Version 0.1
For today's problem, we will perform matched-aperture photometry in 3 bands on multiple galaxies within a rich galaxy cluster. Ultimately, we will be looking for trends in galaxy colors and other properties as a function of cluster radius.
Note - we will use astropy
for these tasks, though the use of Source Extractor
is more standard within the galaxy community.
By M Alpaslan (NYU) & AA Miller (CIERA/Northwestern & Adler)
If you have not already done so, install the photutils
package from the astropy
conda channel within your DSFP environment.

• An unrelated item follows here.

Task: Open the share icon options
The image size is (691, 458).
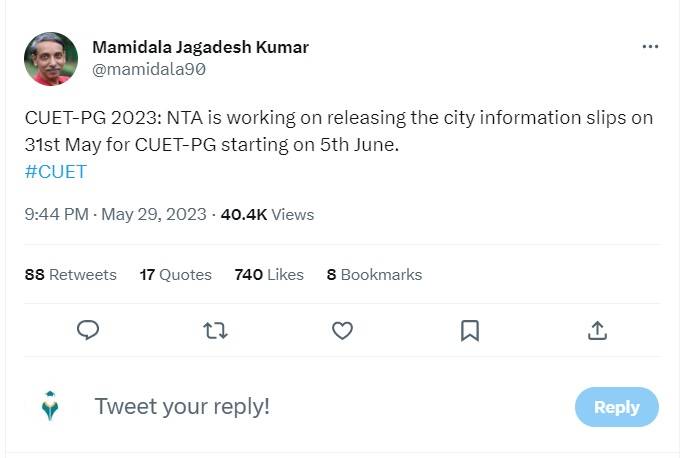Action: click(597, 330)
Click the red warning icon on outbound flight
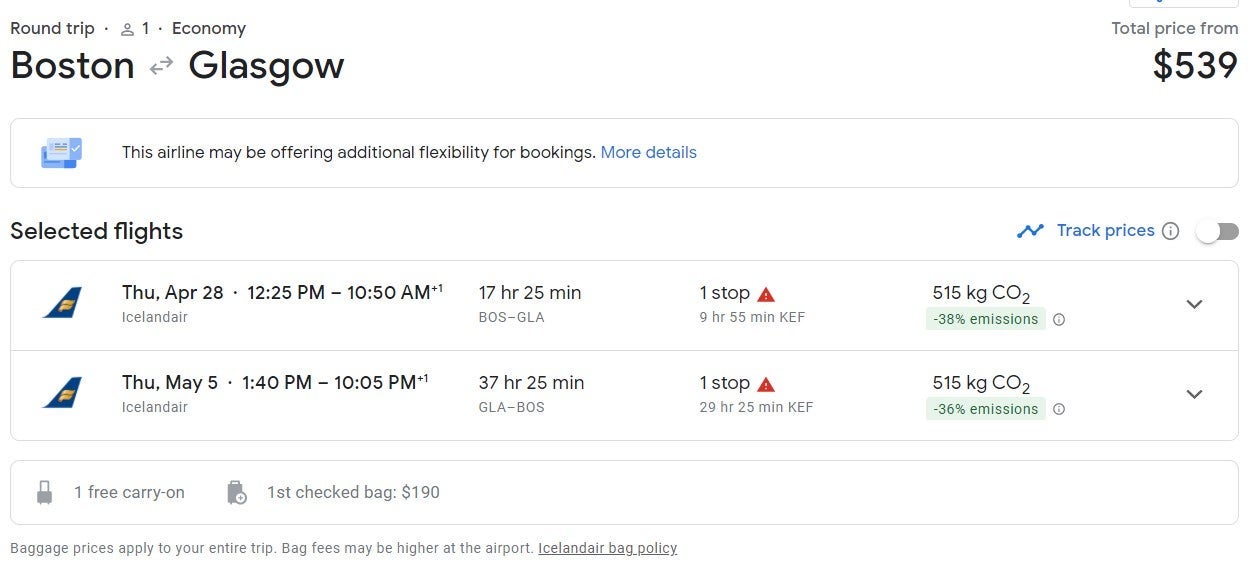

You will also need the scikit-image
package.
conda install -c astropy photutils
conda install scikit-image
In [47]:
import numpy as np
import pandas as pd
import astropy
from astropy.io import fits
from photutils.aperture import CircularAperture, CircularAnnulus, EllipticalAperture, EllipticalAnnulus
from photutils.segmentation import detect_sources, source_properties
from photutils.detection import detect_threshold
from photutils.centroids import centroid_com
from photutils import aperture_photometry
from photutils.utils import calc_total_error
import matplotlib.pyplot as plt
%matplotlib notebook
The images for this exercise can be downloaded from here: https://northwestern.box.com/s/x6nzuqtdys3jo1nufvswkx62o44ifa11. Be sure to place the images in the same directory as this notebook (but do not add them to your git repo!).
Before we dive in, here is some background information on the images we will be analyzing: the imaging data and the group information all come from the Galaxy And Mass Assembly (GAMA) survey; and more specifically, its panchromatic data release.

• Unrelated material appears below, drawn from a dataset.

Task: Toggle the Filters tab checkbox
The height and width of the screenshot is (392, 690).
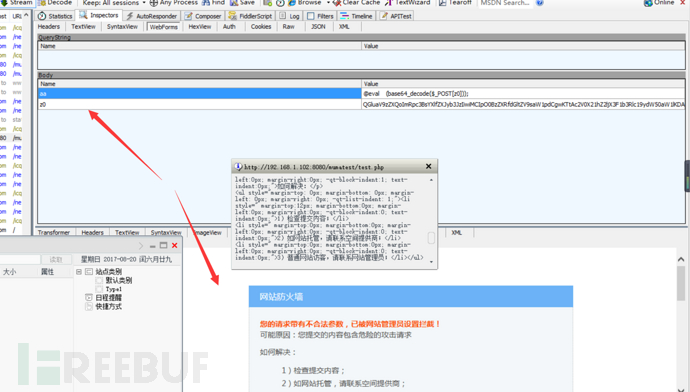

Many of the difficult steps associated with multiband galaxy photometry have already been done for you: GAMA constructs large mosaics of co-added FITS images in 20 bands to measure photometry. The images we will use today are from the g, r, and i mosaics that I (MA) built $\sim$7 years ago. They are built from SDSS observations in those bands, and have all been convolved to a seeing of approximately 2”, background subtracted, and renormalized to a common zeropoint of 30 magnitudes. The group catalogue was done by Aaron Robotham (see https://arxiv.org/abs/1106.1994).
In the downloaded directory there are g, r, and i images of 36 galaxies that all belong to the same cluster. These image cutouts have been centered on the galaxy position, are $\sim$80.7" on a side, and have a pixel scale of 0.339"/pix.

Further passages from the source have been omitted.